Anti-nuclear autoantibodies in systemic sclerosis : News and perspectives

Abstract

Systemic sclerosis is a connective tissue disorder characterized by microvascular damage and excessive fibrosis of the skin and internal organs. One hallmark of the immunological abnormalities in systemic sclerosis is the presence of anti-nuclear antibodies, which are detected in more than 90% of patients with systemic sclerosis. Anti-centromere antibodies, anti-DNA topoisomerase I antibodies, and anti-RNA polymerase III antibodies are the predominant anti-nuclear antibodies found in systemic sclerosis patients. Other systemic sclerosis-related anti-nuclear antibodies include those targeted against U3 ribonucleoprotein, Th/To, U11/U12 ribonucleoprotein, and eukaryotic initiation factor 2B. Anti-U1 ribonucleoprotein, anti-Ku antibodies, anti-PM-Scl, and anti-RuvBL1/2 antibodies are associated with systemic sclerosis overlap syndrome. Anti-human upstream binding factor, anti-Ro52/TRIM21, anti-B23, and anti-centriole antibodies do not have specificity to systemic sclerosis, but are sometimes detected in sera from patients with systemic sclerosis. Identification of each systemic sclerosis-related antibody is useful to diagnose and predict organ involvement, since the particular type of systemic sclerosis-related antibodies is often predictive of clinical features, severity, and prognosis. The clinical phenotypes are largely influenced by ethnicity. Currently, an immunoprecipitation assay is necessary to detect most systemic sclerosis-related antibodies; therefore, the establishment of an easy, reliable, and simple screening system is warranted.
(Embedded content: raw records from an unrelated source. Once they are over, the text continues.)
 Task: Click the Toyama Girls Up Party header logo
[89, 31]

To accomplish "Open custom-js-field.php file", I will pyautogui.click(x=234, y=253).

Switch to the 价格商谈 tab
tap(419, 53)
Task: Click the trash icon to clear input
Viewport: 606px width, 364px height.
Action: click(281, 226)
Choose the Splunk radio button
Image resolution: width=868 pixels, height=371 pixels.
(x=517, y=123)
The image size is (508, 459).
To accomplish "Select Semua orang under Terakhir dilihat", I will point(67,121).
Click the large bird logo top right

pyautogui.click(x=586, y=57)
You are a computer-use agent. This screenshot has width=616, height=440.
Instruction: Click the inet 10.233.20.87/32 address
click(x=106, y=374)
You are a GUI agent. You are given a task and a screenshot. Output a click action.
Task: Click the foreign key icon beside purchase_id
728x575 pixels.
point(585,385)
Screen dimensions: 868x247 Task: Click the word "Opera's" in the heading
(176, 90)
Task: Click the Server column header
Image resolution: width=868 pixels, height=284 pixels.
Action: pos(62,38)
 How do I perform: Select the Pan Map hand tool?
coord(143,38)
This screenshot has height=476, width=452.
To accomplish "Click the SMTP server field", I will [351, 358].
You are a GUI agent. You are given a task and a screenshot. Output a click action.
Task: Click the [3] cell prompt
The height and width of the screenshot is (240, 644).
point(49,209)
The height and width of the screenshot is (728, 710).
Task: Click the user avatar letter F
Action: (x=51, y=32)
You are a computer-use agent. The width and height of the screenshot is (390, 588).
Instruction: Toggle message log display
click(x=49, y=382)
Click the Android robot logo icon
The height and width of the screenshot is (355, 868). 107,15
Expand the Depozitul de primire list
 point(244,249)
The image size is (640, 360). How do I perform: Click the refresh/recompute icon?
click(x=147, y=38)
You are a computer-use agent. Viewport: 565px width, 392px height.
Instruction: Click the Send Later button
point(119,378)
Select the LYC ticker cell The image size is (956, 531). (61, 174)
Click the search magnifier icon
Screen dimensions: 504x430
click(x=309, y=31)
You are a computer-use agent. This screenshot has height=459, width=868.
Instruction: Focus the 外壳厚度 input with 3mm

Keywords: Systemic sclerosis; anti-nuclear antibodies; autoantibodies; clinical features.

Figure 1.

Indirect immunofluorescence patterns observed on HEp-2 cells stained with (a) anti-centromere antibody (Ab), (b) anti-topoisomerase I Ab, (c) anti-U3 RNP Ab, (d) anti-Th/To Ab, (e) anti-Ku Ab, (f) anti-RuvBL1/2 Ab, (g) anti-hUBF Ab, and (h) anti-centriole Ab sera (original magnification 400×).